Do We Still Need “the West”?

Felix Berenskötter

Senior Lecturer in International Relations, SOAS, University of London

Felix Berenskötter was a Visiting Fellow at AICGS in June 2019. He is Senior Lecturer (Associate Professor) in International Relations at SOAS, University of London. He specializes in international theory; concepts of friendship, identity, power, security, peace, space, and time; European security; and transatlantic relations. Following undergraduate studies in Hamburg, Felix received a Masters Degree from Rutgers University, where he was a Fulbright Scholar, and a PhD from the London School of Economics and Political Science (LSE). He authored a number of journal articles and, most recently, edited “Concepts in World Politics” (Sage, 2016). From 2017-2019 he received funding from the Leverhulme Trust for a project on friendship and estrangement in international relations.

He was a 2017-2018 participant in AICGS’ project “A German-American Dialogue of the Next Generation: Global Responsibility, Joint Engagement,” sponsored by the Transatlantik-Programm der Bundesrepublik Deutschland aus Mitteln des European Recovery Program (ERP) des Bundesministeriums für Wirtschaft und Energie (BMWi).

Diagnoses of a “crisis” in transatlantic relations often raise questions about the future of “the West.” Over the last fifteen years, pundits and scholars have discussed a possible “end of the West” in the context of the rifts among NATO allies over the 2003 Iraq war, the financial crisis, challenges to the project of European integration, and a (perceived) decline in American power. Usually the conclusion is that “the West” must get its act together. German-American relations play a particular role here, and following the election of Donald Trump as U.S. president, a number of commentators declared Angela Merkel as the new leader of “the West.” But the question is: leading what, exactly?

“The West” is an idea with a long history that manifests itself ideologically and materially in different dimensions: cultural (enlightenment philosophy, Christianity), political (liberal democracy), economic (capitalism, social market economy), and security (NATO). But it also is a significant geopolitical category, branded during the Cold War as “the free world,” an identity it maintains to this day. Notwithstanding the variety of more specific readings of the content and boundaries of “the West,” on a more general level this world is understood in three ways:

  1. as a civilizational entity that is fundamentally different from others and under threat by forces seeking to destroy it,
  2. as a space housing a universally attractive model of socio-political order that should be spread across the globe, and
  3. as an intrusive project that challenges and seeks to remake the way of life in other societies.
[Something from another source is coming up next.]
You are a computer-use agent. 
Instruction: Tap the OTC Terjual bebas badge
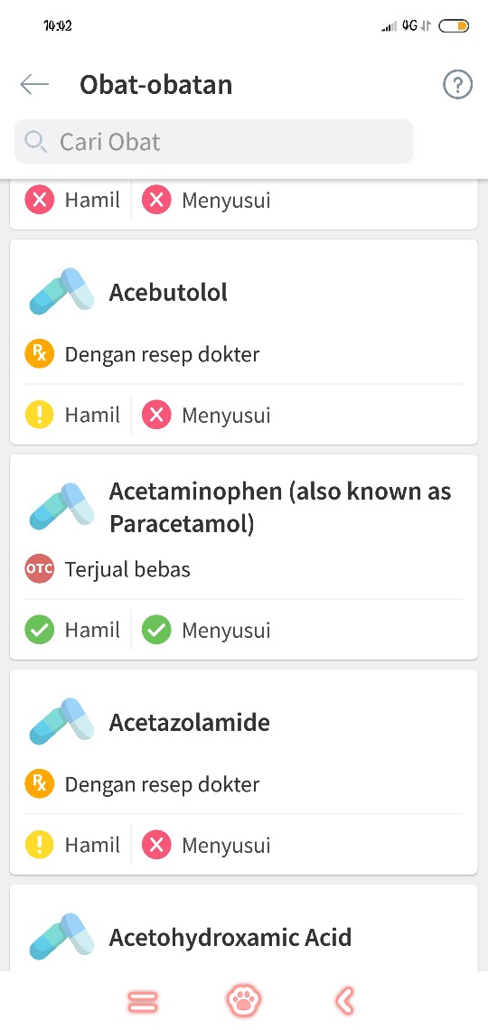[40, 569]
These images are problematic, as they represent “the West” from a position of assumed European/American superiority, often with a racist subtext, encouraging practices of exclusion, discrimination, and intervention.

Given the persistence of these powerful imaginaries, the question should perhaps not be who should lead “the West,” but do we still need this concept? More precisely, who needs “the West” as a geopolitical category? It seems that the representations outlined above serve as an object of identification primarily for three kinds of actors: those on the “inside” who want to preserve the idea of themselves as a superior civilization, and those on the “outside” who either imagine it as a better place to escape to, or portray it as an entity to fight against. I do not think any of these imageries could or should provide the glue that holds German and American societies together. This leaves two options: if we want to keep “the West” as a broader Gestalt within which transatlantic relations are embedded, then the geopolitical meaning and positioning of this category—its content, character, and how it relates to others—needs to be redefined. The alternative is to rethink transatlantic relations without “the West” as a collective frame. Of course, this is easier said than done, not least because this frame is not “owned” by actors on either side of the Atlantic. Still, we should not be afraid to bring an end to the West as we know it and to imagine something new in its stead.

The views expressed are those of the author(s) alone. They do not necessarily reflect the views of the American-German Institute.